In last week’s blog, we took a look at the top 20 causes of chest pain and you can read the blog here:
The blog raised a couple of questions about one particular condition, Pulmonary Embolism (PE) as some of our followers had heard about it, but don’t really understand what it is and what it means. So, here’s our quick guide to all things PE - what it is, how it presents, what to look for, and most important of all, what to do if you suspect someone has a PE.
A pulmonary embolism is what happens when a blood clot blocks a blood vessel in your lungs. It can be life threatening if it’s not identified and treated quickly.
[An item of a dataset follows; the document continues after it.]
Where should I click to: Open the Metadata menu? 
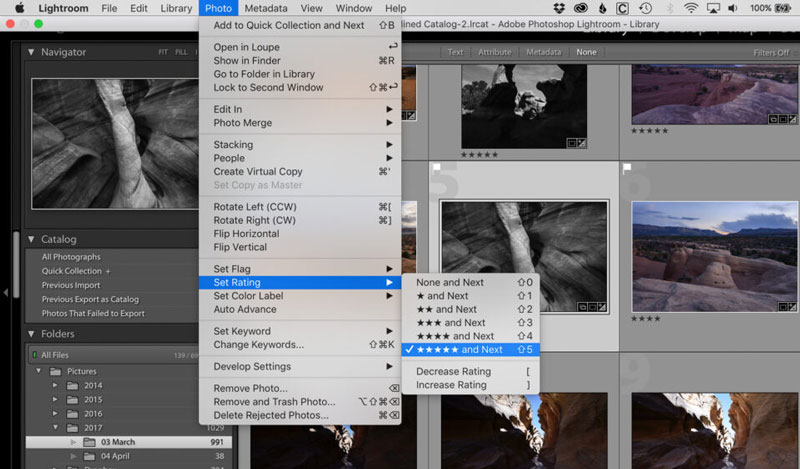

So that sounds pretty scary right?
But, our bodies have a pretty cool kind of early warning system. PEs are often (but not always) associated with another kind of blood clot, a Deep Vein Thrombosis or DVT.
A DVT is what happens when a blood clot forms in your leg, normally in the calf, then part of it detaches or dislodges and travels up to your lungs where it can cause a blockage, a PE.
The normal symptoms of a PE are:
- Difficulty breathing that starts very suddenly.
- Chest pain that’s worse when you breathe in - sometimes described as ‘pinpoint’ chest pain.
- Coughing up blood.
The normal symptoms of a DVT are:
- Symptoms are normally just in one leg.
- Pain in your leg - normally the calf area. Often described as ‘throbbing’.
- Heat around the painful area.
- Red or dark skin.
- Swelling and the leg feeling firm to touch.
For either a PE or DVT, you would need to go to hospital where you would most likely be given an injection of anticoagulant medication. Anticoagulants work in a variety of ways but simply stop any clots getting bigger and prevent new clots forming. Further tests such as scans and blood tests will be carried out.
If the tests carried out do confirm a PE, the anticoagulant injections will continue for at least 5 days, though the good news is that you may not need to stay in hospital for these. This stage of treatment is followed by a course of anticoagulant tablets for at least 3 months.
The other good news is that most people make a full recovery from a PE if it’s identified and treated early.
So what actually causes a PE or DVT?
There are lots of reasons that we might develop a DVT or PE, such as certain medical conditions that affect how the blood clots, dehydration, lack of movement and sitting for long periods, being confined to bed due to illness or injury, or due to pregnancy, trauma and surgery.
If you’re in hospital for any time following an injury, surgery or illness, the hospital will take steps to prevent a DVT or PE forming.
But I’m sure we’re all aware, if not fully up to speed, of the risks of developing a DVT through inactivity and not moving for a long period of time. If you’ve ever had surgery, you’ll remember the incredibly attractive socks that you’re made to wear afterwards!
This is really relevant in our industry because we all travel a lot and whether we use a car, bus or air travel, the risk of developing a DVT increases if we’re not moving much for long periods of time. The risk is particularly high for flights lasting 4 hours or more because blood flows more slowly and collects in the lower legs due to their position.
Other risk factors for a DVT are being over 60, being overweight, smoking, if you’ve had a DVT before, if you take the contraceptive pill or HRT, if you have cancer or heart failure. Varicose veins are also a warning sign.
Occasionally, a DVT forms spontaneously, for no apparent reason. Though be warned that there is strong evidence to support the theory that taller people are more at risk, particularly tall, young men!